_Task details_: Every record below is to be restated word for word.

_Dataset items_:
=== Begin Enclosure ===
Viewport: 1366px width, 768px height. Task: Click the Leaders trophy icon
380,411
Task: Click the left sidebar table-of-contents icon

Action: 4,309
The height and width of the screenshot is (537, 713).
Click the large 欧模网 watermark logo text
=== End Enclosure ===
_Final answer_:
Viewport: 1366px width, 768px height. Task: Click the Leaders trophy icon
380,411
Task: Click the left sidebar table-of-contents icon

Action: 4,309
The height and width of the screenshot is (537, 713).
Click the large 欧模网 watermark logo text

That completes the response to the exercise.